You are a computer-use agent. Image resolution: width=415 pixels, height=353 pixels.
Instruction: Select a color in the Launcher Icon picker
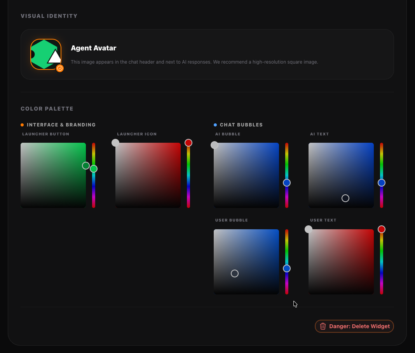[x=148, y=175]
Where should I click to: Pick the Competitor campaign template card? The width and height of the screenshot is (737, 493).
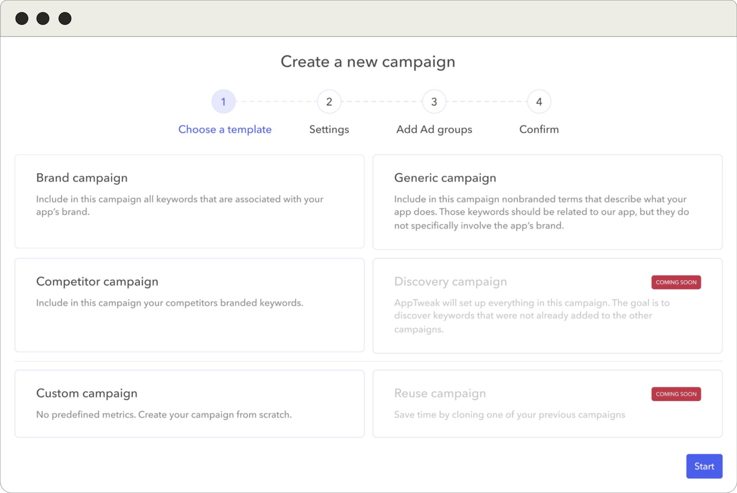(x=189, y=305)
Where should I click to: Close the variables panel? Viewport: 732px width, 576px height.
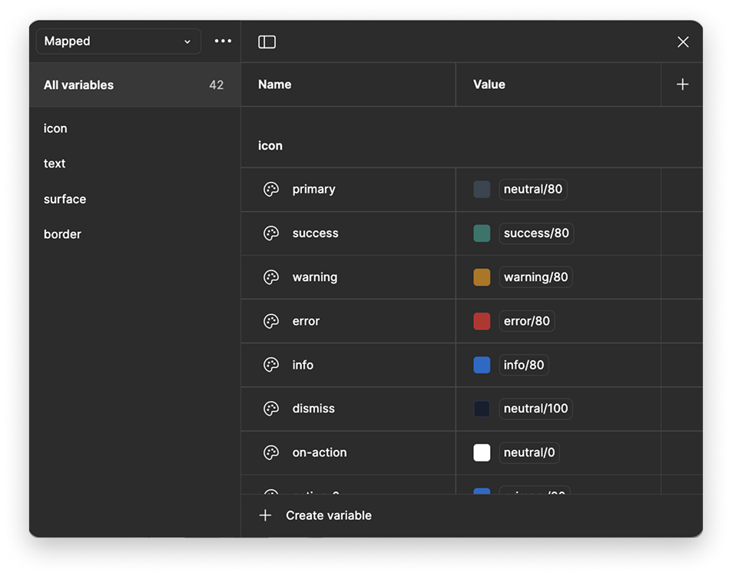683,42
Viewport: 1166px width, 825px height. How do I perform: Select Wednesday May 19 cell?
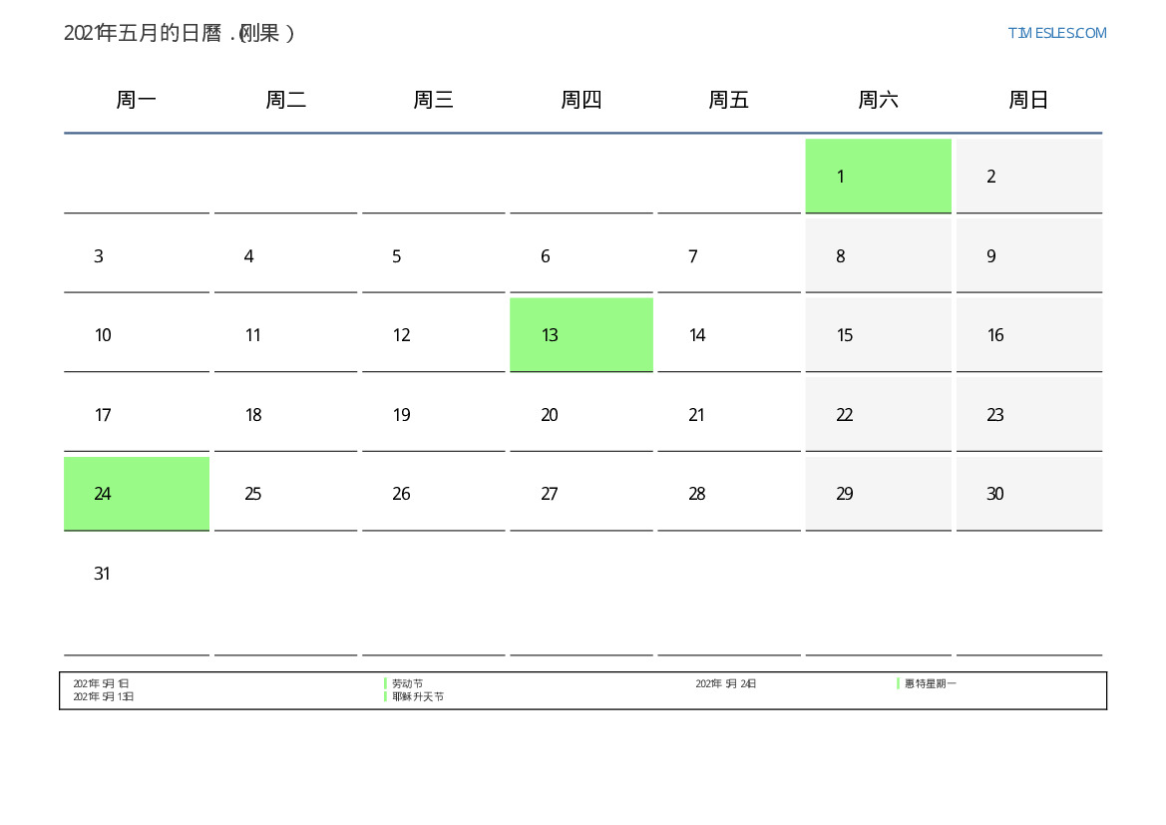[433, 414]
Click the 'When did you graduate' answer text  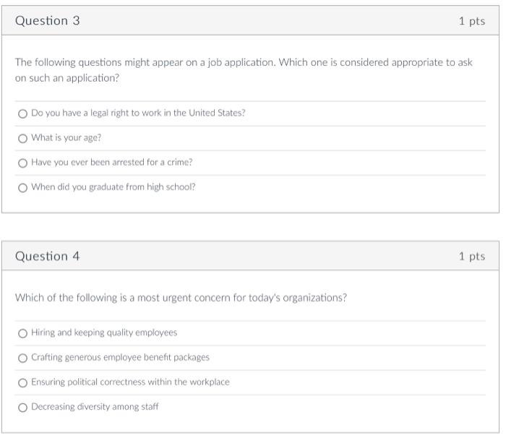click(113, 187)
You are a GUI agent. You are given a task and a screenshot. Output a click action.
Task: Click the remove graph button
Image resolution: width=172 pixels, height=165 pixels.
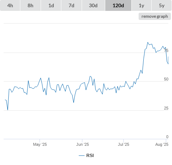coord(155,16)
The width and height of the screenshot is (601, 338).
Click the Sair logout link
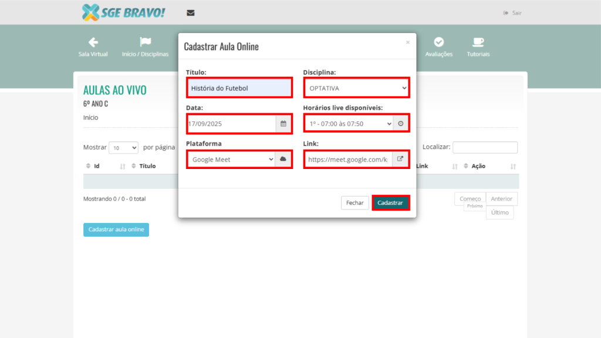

▶ [EXERCISE DIRECTIONS]:
Show the lines above that have the word "agent".

▶ [EXERCISE SOLUTION]:
You are a computer-use agent. Image resolution: width=415 pixels, height=353 pixels.
You are a GUI agent. You are given a task and a screenshot. Output a click action.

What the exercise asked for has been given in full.